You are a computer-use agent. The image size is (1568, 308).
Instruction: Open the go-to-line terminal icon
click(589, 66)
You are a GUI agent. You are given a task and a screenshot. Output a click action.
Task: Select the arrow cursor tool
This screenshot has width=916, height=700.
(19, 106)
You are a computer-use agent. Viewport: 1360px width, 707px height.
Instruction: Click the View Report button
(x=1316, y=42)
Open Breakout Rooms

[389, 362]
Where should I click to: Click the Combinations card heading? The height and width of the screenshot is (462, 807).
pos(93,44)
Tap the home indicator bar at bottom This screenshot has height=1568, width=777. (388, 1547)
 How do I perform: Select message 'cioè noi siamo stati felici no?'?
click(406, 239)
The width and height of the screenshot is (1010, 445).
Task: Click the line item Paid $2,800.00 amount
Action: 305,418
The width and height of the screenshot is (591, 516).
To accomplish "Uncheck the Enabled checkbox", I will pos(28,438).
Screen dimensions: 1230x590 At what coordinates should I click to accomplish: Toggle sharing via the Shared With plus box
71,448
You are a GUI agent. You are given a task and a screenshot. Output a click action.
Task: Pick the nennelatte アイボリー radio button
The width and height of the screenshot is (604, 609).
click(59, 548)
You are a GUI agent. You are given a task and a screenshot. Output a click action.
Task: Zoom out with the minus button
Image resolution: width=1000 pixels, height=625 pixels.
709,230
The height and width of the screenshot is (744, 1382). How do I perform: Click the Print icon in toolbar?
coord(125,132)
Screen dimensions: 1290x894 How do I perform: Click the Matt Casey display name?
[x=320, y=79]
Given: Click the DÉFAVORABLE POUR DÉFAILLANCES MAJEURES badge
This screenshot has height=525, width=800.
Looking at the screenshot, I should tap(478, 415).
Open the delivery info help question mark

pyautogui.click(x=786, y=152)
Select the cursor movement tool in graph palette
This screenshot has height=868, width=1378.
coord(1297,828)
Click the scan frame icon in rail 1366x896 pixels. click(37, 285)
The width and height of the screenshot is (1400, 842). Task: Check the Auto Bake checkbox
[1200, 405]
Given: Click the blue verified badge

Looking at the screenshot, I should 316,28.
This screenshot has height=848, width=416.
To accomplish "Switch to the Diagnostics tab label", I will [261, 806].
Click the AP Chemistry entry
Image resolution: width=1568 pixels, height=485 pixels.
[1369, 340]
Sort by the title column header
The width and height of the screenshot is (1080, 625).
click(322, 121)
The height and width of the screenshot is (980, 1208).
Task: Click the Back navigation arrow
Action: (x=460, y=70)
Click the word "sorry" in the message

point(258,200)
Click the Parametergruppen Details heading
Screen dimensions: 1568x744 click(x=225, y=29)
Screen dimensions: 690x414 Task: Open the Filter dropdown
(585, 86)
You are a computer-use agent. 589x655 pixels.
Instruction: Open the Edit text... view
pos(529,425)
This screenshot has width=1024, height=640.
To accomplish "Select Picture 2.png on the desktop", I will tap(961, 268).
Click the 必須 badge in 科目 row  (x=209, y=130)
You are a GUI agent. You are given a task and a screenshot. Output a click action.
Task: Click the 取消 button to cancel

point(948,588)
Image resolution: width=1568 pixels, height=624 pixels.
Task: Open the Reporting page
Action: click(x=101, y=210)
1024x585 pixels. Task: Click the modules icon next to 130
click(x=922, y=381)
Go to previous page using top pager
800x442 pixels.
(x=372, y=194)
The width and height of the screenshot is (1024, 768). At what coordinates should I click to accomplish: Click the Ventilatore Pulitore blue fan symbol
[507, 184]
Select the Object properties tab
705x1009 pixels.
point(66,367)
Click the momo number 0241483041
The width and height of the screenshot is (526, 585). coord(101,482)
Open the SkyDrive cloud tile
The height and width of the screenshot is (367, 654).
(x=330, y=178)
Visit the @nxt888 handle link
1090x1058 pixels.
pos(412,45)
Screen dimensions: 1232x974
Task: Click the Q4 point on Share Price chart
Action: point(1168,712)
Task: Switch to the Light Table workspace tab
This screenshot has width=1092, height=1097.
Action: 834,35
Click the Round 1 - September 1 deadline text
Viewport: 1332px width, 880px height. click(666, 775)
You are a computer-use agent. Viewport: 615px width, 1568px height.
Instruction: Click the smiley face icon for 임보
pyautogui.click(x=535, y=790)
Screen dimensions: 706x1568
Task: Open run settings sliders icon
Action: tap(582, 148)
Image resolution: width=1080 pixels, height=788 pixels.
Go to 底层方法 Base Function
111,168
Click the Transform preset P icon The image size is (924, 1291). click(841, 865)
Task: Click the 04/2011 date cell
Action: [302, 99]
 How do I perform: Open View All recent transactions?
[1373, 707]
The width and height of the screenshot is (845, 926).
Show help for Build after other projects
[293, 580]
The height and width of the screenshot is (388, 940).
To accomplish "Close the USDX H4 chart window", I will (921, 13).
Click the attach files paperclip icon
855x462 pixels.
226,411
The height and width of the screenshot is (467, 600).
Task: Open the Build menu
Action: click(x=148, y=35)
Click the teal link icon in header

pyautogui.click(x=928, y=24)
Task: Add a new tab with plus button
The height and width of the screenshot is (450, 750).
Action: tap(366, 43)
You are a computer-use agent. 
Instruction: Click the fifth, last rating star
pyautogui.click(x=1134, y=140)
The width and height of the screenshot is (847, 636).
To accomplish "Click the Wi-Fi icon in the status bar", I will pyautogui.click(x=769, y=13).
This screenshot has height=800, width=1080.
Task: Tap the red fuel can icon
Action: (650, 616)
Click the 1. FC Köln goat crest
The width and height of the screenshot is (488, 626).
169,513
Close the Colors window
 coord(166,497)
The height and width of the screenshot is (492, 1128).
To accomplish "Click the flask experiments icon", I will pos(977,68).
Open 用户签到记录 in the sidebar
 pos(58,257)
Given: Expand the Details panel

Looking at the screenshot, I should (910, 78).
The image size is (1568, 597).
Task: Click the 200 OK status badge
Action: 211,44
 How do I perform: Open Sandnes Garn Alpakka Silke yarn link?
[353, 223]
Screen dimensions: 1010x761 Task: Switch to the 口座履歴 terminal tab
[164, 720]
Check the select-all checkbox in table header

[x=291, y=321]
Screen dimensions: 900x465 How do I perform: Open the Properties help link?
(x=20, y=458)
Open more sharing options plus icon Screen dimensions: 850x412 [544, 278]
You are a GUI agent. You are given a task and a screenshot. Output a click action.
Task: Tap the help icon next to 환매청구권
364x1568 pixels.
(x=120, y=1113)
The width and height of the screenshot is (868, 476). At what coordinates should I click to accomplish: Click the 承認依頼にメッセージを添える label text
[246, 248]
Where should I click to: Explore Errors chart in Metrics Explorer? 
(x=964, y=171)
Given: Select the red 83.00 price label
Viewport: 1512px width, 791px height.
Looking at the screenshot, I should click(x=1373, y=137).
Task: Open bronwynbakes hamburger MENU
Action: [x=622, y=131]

□ □ □ □

WHAT YOU WILL DO -> Write out every one of the lines above as a JSON list of strings, with one string for each line and the blank lines left out.

WRITTEN RESPONSE ->
[
  "You are a computer-use agent. The image size is (1568, 308).",
  "Instruction: Open the go-to-line terminal icon",
  "click(589, 66)",
  "You are a GUI agent. You are given a task and a screenshot. Output a click action.",
  "Task: Select the arrow cursor tool",
  "This screenshot has width=916, height=700.",
  "(19, 106)",
  "You are a computer-use agent. Viewport: 1360px width, 707px height.",
  "Instruction: Click the View Report button",
  "(x=1316, y=42)",
  "Open Breakout Rooms",
  "[389, 362]",
  "Where should I click to: Click the Combinations card heading? The height and width of the screenshot is (462, 807).",
  "pos(93,44)",
  "Tap the home indicator bar at bottom This screenshot has height=1568, width=777. (388, 1547)",
  " How do I perform: Select message 'cioè noi siamo stati felici no?'?",
  "click(406, 239)",
  "The width and height of the screenshot is (1010, 445).",
  "Task: Click the line item Paid $2,800.00 amount",
  "Action: 305,418",
  "The width and height of the screenshot is (591, 516).",
  "To accomplish \"Uncheck the Enabled checkbox\", I will pos(28,438).",
  "Screen dimensions: 1230x590 At what coordinates should I click to accomplish: Toggle sharing via the Shared With plus box",
  "71,448",
  "You are a GUI agent. You are given a task and a screenshot. Output a click action.",
  "Task: Pick the nennelatte アイボリー radio button",
  "The width and height of the screenshot is (604, 609).",
  "click(59, 548)",
  "You are a GUI agent. You are given a task and a screenshot. Output a click action.",
  "Task: Zoom out with the minus button",
  "Image resolution: width=1000 pixels, height=625 pixels.",
  "709,230",
  "The height and width of the screenshot is (744, 1382). How do I perform: Click the Print icon in toolbar?",
  "coord(125,132)",
  "Screen dimensions: 1290x894 How do I perform: Click the Matt Casey display name?",
  "[x=320, y=79]",
  "Given: Click the DÉFAVORABLE POUR DÉFAILLANCES MAJEURES badge",
  "This screenshot has height=525, width=800.",
  "Looking at the screenshot, I should tap(478, 415).",
  "Open the delivery info help question mark",
  "pyautogui.click(x=786, y=152)",
  "Select the cursor movement tool in graph palette",
  "This screenshot has height=868, width=1378.",
  "coord(1297,828)",
  "Click the scan frame icon in rail 1366x896 pixels. click(37, 285)",
  "The width and height of the screenshot is (1400, 842). Task: Check the Auto Bake checkbox",
  "[1200, 405]",
  "Given: Click the blue verified badge",
  "Looking at the screenshot, I should 316,28.",
  "This screenshot has height=848, width=416.",
  "To accomplish \"Switch to the Diagnostics tab label\", I will [261, 806].",
  "Click the AP Chemistry entry",
  "Image resolution: width=1568 pixels, height=485 pixels.",
  "[1369, 340]",
  "Sort by the title column header",
  "The width and height of the screenshot is (1080, 625).",
  "click(322, 121)",
  "The height and width of the screenshot is (980, 1208).",
  "Task: Click the Back navigation arrow",
  "Action: (x=460, y=70)",
  "Click the word \"sorry\" in the message",
  "point(258,200)",
  "Click the Parametergruppen Details heading",
  "Screen dimensions: 1568x744 click(x=225, y=29)",
  "Screen dimensions: 690x414 Task: Open the Filter dropdown",
  "(585, 86)",
  "You are a computer-use agent. 589x655 pixels.",
  "Instruction: Open the Edit text... view",
  "pos(529,425)",
  "This screenshot has width=1024, height=640.",
  "To accomplish \"Select Picture 2.png on the desktop\", I will tap(961, 268).",
  "Click the 必須 badge in 科目 row  (x=209, y=130)",
  "You are a GUI agent. You are given a task and a screenshot. Output a click action.",
  "Task: Click the 取消 button to cancel",
  "point(948,588)",
  "Image resolution: width=1568 pixels, height=624 pixels.",
  "Task: Open the Reporting page",
  "Action: click(x=101, y=210)",
  "1024x585 pixels. Task: Click the modules icon next to 130",
  "click(x=922, y=381)",
  "Go to previous page using top pager",
  "800x442 pixels.",
  "(x=372, y=194)",
  "The width and height of the screenshot is (1024, 768). At what coordinates should I click to accomplish: Click the Ventilatore Pulitore blue fan symbol",
  "[507, 184]",
  "Select the Object properties tab",
  "705x1009 pixels.",
  "point(66,367)",
  "Click the momo number 0241483041",
  "The width and height of the screenshot is (526, 585). coord(101,482)",
  "Open the SkyDrive cloud tile",
  "The height and width of the screenshot is (367, 654).",
  "(x=330, y=178)",
  "Visit the @nxt888 handle link",
  "1090x1058 pixels.",
  "pos(412,45)",
  "Screen dimensions: 1232x974",
  "Task: Click the Q4 point on Share Price chart",
  "Action: point(1168,712)",
  "Task: Switch to the Light Table workspace tab",
  "This screenshot has width=1092, height=1097.",
  "Action: 834,35",
  "Click the Round 1 - September 1 deadline text",
  "Viewport: 1332px width, 880px height. click(666, 775)",
  "You are a computer-use agent. Viewport: 615px width, 1568px height.",
  "Instruction: Click the smiley face icon for 임보",
  "pyautogui.click(x=535, y=790)",
  "Screen dimensions: 706x1568",
  "Task: Open run settings sliders icon",
  "Action: tap(582, 148)",
  "Image resolution: width=1080 pixels, height=788 pixels.",
  "Go to 底层方法 Base Function",
  "111,168",
  "Click the Transform preset P icon The image size is (924, 1291). click(841, 865)",
  "Task: Click the 04/2011 date cell",
  "Action: [302, 99]",
  " How do I perform: Open View All recent transactions?",
  "[1373, 707]",
  "The width and height of the screenshot is (845, 926).",
  "Show help for Build after other projects",
  "[293, 580]",
  "The height and width of the screenshot is (388, 940).",
  "To accomplish \"Close the USDX H4 chart window\", I will (921, 13).",
  "Click the attach files paperclip icon",
  "855x462 pixels.",
  "226,411",
  "The height and width of the screenshot is (467, 600).",
  "Task: Open the Build menu",
  "Action: click(x=148, y=35)",
  "Click the teal link icon in header",
  "pyautogui.click(x=928, y=24)",
  "Task: Add a new tab with plus button",
  "The height and width of the screenshot is (450, 750).",
  "Action: tap(366, 43)",
  "You are a computer-use agent. ",
  "Instruction: Click the fifth, last rating star",
  "pyautogui.click(x=1134, y=140)",
  "The width and height of the screenshot is (847, 636).",
  "To accomplish \"Click the Wi-Fi icon in the status bar\", I will pyautogui.click(x=769, y=13).",
  "This screenshot has height=800, width=1080.",
  "Task: Tap the red fuel can icon",
  "Action: (650, 616)",
  "Click the 1. FC Köln goat crest",
  "The width and height of the screenshot is (488, 626).",
  "169,513",
  "Close the Colors window",
  " coord(166,497)",
  "The height and width of the screenshot is (492, 1128).",
  "To accomplish \"Click the flask experiments icon\", I will pos(977,68).",
  "Open 用户签到记录 in the sidebar",
  " pos(58,257)",
  "Given: Expand the Details panel",
  "Looking at the screenshot, I should (910, 78).",
  "The image size is (1568, 597).",
  "Task: Click the 200 OK status badge",
  "Action: 211,44",
  " How do I perform: Open Sandnes Garn Alpakka Silke yarn link?",
  "[353, 223]",
  "Screen dimensions: 1010x761 Task: Switch to the 口座履歴 terminal tab",
  "[164, 720]",
  "Check the select-all checkbox in table header",
  "[x=291, y=321]",
  "Screen dimensions: 900x465 How do I perform: Open the Properties help link?",
  "(x=20, y=458)",
  "Open more sharing options plus icon Screen dimensions: 850x412 [544, 278]",
  "You are a GUI agent. You are given a task and a screenshot. Output a click action.",
  "Task: Tap the help icon next to 환매청구권",
  "364x1568 pixels.",
  "(x=120, y=1113)",
  "The width and height of the screenshot is (868, 476). At what coordinates should I click to accomplish: Click the 承認依頼にメッセージを添える label text",
  "[246, 248]",
  "Where should I click to: Explore Errors chart in Metrics Explorer? ",
  "(x=964, y=171)",
  "Given: Select the red 83.00 price label",
  "Viewport: 1512px width, 791px height.",
  "Looking at the screenshot, I should click(x=1373, y=137).",
  "Task: Open bronwynbakes hamburger MENU",
  "Action: [x=622, y=131]"
]